One of the surprising elements when we compare Celtic and Newco’s accounts is that the former have a higher wage bill: Celtic, £60m; Newco, £64m, despite Celtic having a bonus liability for winning all three trophies. The variance is even more stark than it looks. Celtic’s wage figure includes 130 retail staff, Newco’s retail operation is outsourced, pay to staff in their shops is not included in that £54m.
One area I prefer the Newco accounts to Celtic’s is that they show fixed costs. This appears as ‘Other operating charges’ in their accounts, Celtic do not offer as clear a figure. The Newco figure is £28m, consistent with the previous season and up from £23m in the last full season before Covid. Celtic’s fixed costs will be much the same (we have comparable electricity, stewarding, rates, insurance and other non-football costs).
Those fixed costs left Newco with an additional £55m for football operations. Assuming Celtic’s fixed costs are the same, their money available for football operations for the year was £92m. Let’s park this for a moment, until we look at the current season.
Celtic’s profit was assisted by exceptional items. £13.5m came from Covid insurance and compensation for Ange Postecoglou’s departure. Neither is likely to happen again. Despite selling Jota, Juranovic and Giakoumakis, our profit (sale minus kick-back to previous club and minus current asset value) was only £14.4m.
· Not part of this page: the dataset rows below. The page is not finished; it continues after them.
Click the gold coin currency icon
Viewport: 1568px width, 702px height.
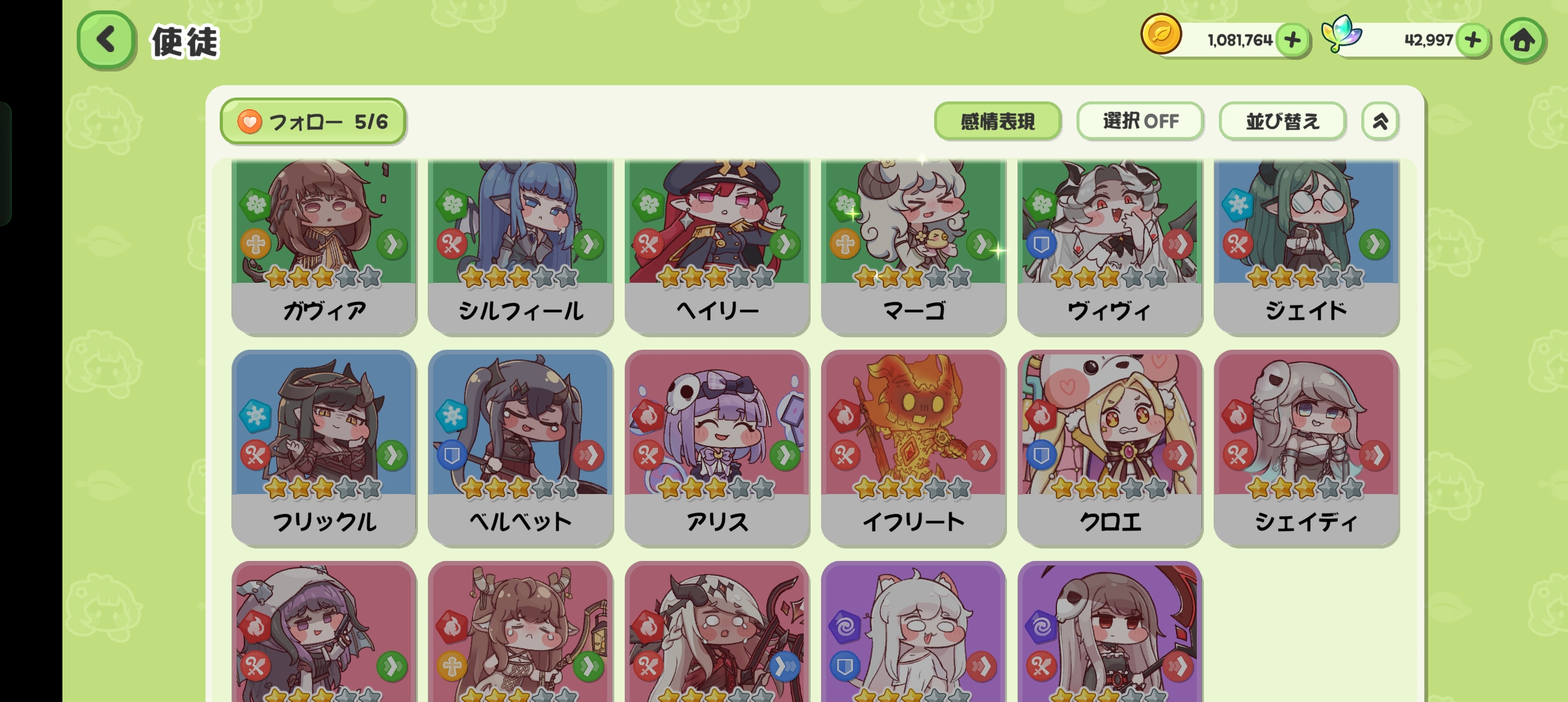pyautogui.click(x=1161, y=34)
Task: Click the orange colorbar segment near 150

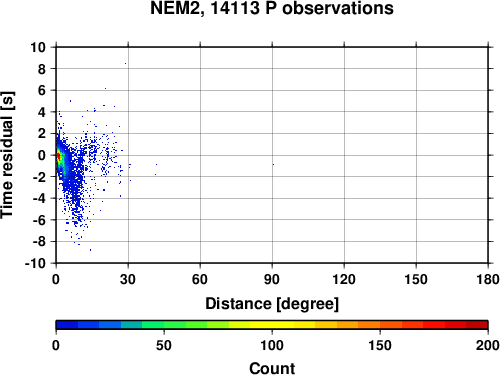Action: pyautogui.click(x=380, y=325)
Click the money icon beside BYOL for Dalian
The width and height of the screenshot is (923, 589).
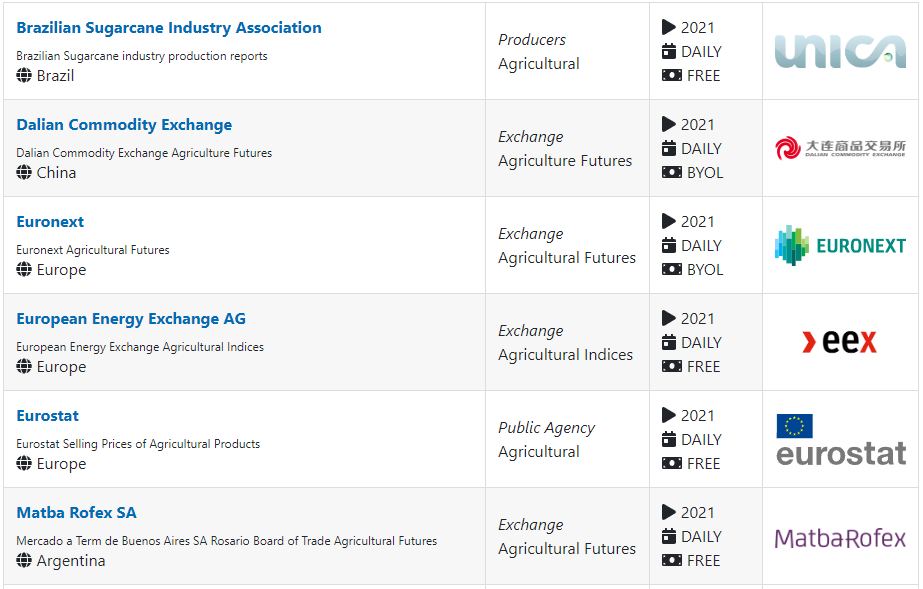pyautogui.click(x=672, y=172)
If we develop another Kieran Tierney and sell him for £24m, all of that money goes to the bottom line, but buying players in creates a completely different financial model. The latter is more likely going forward than the former. I doubt we will repeat anything like the sales of Jota et al this season, or for a while.
A couple of points on insurance and player trading figures noted above. Notes to Celtic accounts indicate insurance and compensation for a manager “do not meet the definition of revenue under IFRS 15”. Player sales also do not meet this definition. So although these payments significantly benefited profit and the cash position, they are not included in our £120m turnover figure. We have fewer cup games this season and one less trophy prize money, but income should be in much the same space.
Newco’s income will be down this season, I estimate to £70m. Subtract £28m fixed costs and they are looking at £42m available for football operations, before player sales income (but who can they sell?). It is not just that our income is 45% higher than Newco’s, which is significant enough in itself, the money available for football operations, by my estimate, is 215% higher.
You could say, “For every fiver they spend, we’ll spend £10.70”, but in reality, we’ll spend £10.70 and they’ll spend much more than this, until the day they don’t.
You see what is at play in Glasgow right now? Newco are in a horrible position if they are serious about trying to move Celtic off the podium. The new chairman John Bennet made disparaging remarks in his statement about the regime he took over, “Having spent recent months getting closer to the daily operations of the club, it is clear to me that there is widespread scope for improvement.”
“Widespread scope for improvement” is a clear dig at outgoing execs, Stewart Robertson and Andrew Dickson; Douglas Park may also have flinched on reading that one. But Bennet still banged the drum for good times to come.
There are two other things I would like to talk to you about: the new Uefa Financial Sustainability regs (which Celtic played a big role in designing) and our own bank balance, we’ll pick up on both later.
I started writing about Rangers’ finances here eight years before they went out of business. The direction of travel was clear and an outcome similar to what happened, inevitable. The only thing I didn’t know was how soon, or by what method, the walls would crumble.
This story has a few (?) seasons left to run, but the path is clear.